That appears to be the case even though reality distorted by ideology and/or self-interest often bears little resemblance to reality undistorted by any ideology. Its just a matter of human nature. It doesn't apply just to politics - it permeates everything.
Anecdotal but informative
Its easy to be misled by anecdotal stories and personal experience. However, there are times when an anecdote accurately reflects a reality. Consider the following. Over the past years, a professional colleague became a Russia-o-phile. California Moderates (CM) doesn't now why, but it happened. Colleague, not a communist, but a hard core true left liberal, got caught up in the exuberance of it all and even wrote letters to Pravda criticizing some aspects of various U.S. foreign and domestic policies. To the amazement of all, Pravda published the wacky letters. In conversations with Colleague about Russia and recent history, Colleague stated that Stalin was a real hero and a relatively nice guy. To say the least, that was a stunning insight, especially coming from a well-educated, decent and outwardly sane person formally grounded in logic and reason. Puzzling indeed.
Having an inquiring mind with a need to know, CM asked how on Earth anyone could come to that bizarre conclusion. If memory serves, Stalin killed more Russians than Hitler's total kill. Colleague's response, based on research including reading multiple history and biography books, was simple. If Stalin hadn't done what he did to his own people, Russia would have fallen to the Germans and then it would have been even worse for the poor suffering Russian population. They all would have been exterminated.
Stalin was a good guy according to that version of reality. CM simply can't accept that version, even if it is better researched than CM's version. Maybe CM is mistaken, but its version of reality is that Stalin was an ice-cold mass murderer who acted out of self-interest first and national preservation second or not at all.

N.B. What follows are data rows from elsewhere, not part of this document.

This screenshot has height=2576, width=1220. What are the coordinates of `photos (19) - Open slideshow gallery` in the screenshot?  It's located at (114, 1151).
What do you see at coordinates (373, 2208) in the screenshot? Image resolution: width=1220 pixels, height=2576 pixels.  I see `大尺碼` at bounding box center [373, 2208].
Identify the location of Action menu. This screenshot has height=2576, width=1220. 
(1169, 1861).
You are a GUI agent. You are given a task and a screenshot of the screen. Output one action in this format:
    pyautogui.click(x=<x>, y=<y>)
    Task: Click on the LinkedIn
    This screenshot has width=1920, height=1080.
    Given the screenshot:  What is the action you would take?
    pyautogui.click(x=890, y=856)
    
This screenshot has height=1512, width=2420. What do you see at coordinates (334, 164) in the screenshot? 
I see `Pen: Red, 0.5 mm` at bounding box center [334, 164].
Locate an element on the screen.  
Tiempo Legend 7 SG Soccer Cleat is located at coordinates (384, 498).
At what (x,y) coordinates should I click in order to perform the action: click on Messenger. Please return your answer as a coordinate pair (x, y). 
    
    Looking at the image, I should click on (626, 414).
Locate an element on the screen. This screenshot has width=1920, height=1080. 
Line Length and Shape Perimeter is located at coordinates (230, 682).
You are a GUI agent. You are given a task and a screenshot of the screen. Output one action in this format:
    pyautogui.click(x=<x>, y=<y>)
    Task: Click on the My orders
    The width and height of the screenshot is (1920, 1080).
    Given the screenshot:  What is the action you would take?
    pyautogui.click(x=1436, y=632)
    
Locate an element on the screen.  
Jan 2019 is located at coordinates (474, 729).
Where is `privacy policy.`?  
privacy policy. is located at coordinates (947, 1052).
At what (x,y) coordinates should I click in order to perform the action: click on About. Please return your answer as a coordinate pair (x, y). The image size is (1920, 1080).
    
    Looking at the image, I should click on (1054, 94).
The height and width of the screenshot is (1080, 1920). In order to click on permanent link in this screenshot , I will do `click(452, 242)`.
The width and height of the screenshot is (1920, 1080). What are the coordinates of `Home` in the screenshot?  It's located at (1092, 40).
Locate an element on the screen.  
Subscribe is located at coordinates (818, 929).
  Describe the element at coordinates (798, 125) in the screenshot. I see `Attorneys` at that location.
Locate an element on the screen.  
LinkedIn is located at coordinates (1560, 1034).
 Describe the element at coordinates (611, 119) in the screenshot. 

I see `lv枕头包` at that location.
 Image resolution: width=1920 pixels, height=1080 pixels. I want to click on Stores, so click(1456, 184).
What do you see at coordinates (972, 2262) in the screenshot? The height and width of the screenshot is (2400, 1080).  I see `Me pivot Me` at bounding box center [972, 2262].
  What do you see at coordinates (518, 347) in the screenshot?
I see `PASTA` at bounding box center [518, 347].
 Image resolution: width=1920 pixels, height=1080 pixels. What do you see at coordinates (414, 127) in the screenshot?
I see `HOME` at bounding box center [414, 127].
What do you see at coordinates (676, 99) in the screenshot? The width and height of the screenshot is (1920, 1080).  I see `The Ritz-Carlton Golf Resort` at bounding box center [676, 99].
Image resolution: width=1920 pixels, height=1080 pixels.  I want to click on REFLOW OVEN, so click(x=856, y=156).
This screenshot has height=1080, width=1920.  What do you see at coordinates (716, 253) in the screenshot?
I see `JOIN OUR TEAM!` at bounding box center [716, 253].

Well, there you have it. Two versions of a historical reality. Good guy and bad guy. Both can't be completely right because they are mutually exclusive. One has to be grounded more in emotion, spun fact, ignorance and/or illogic than the other. The question is, which is more accurate? An authoritative answer can come from a real historian, not Colleague or myself. I am not going to spend the time to figure that one out. CM tries to be accurate and well-informed, but this point not that important to me. CM simply thinks it is right and Colleague has suffered too many concussions playing some sort of rough game. On this point, CM opinion is that Colleague is completely nuts.
The difference between CM and Colleague is that if a real historian comes along and says (with proof) 'Calmoderate, you nincompoop, Stalin was a selfless, nice guy. All that slaughter was necessary - see here's the proof. Pull your head out.' CM would accord that fair weight, try to figure out how CM could be so wrong and reassess its opinion. But if the historian told Colleague that Stalin was a ruthless mass murderer, Colleague the amateur would tell historian the expert that he was full of baloney.
That's how emotion works. That's how ideology works. Its all just human biology. If Colleague's reality is wrong, Colleague the ideologue, can't easily accept that because it undermines whatever view of Russia exists in Colleague's arguably messed up head. Assuming CM is wrong, that can be faced and accepted more easily because CM doesn't have any ideology to defend or justify to anyone. That's just how pragmatism works. Colleague is boxed in by sacred belief, right or wrong. Colleague is enslaved to emotion and ideology. CM is free.
CO could do another anecdote about the mom who refuses to get her kids vaccinated out of fear of autism, but that would be overkill.
Scary
The pragmatic free thinker is scary, right? Scary because you don't know where that free mind is going to go. By contrast, you usually know exactly where the ideologue is going. That's the subtle always-present allure of giving in to emotion and ideology. But can you see how that emotion and ideology could lead a whole society right over the cliff edge because the cliff edge looked like a beautiful mountain meadow full of wild flowers when in fact it was a mine field?Who you gonna call?
Who would you rather trust in politics and political problem solving? The rock solid ideologue who stands on rock solid principle and absolutely and clearly sees mostly black and white? Or, the wobbly, pragmatic non-ideologue who sees black and white when its there but mostly grey because that's what unspun reality mostly looks like from that vantage point? Your choice.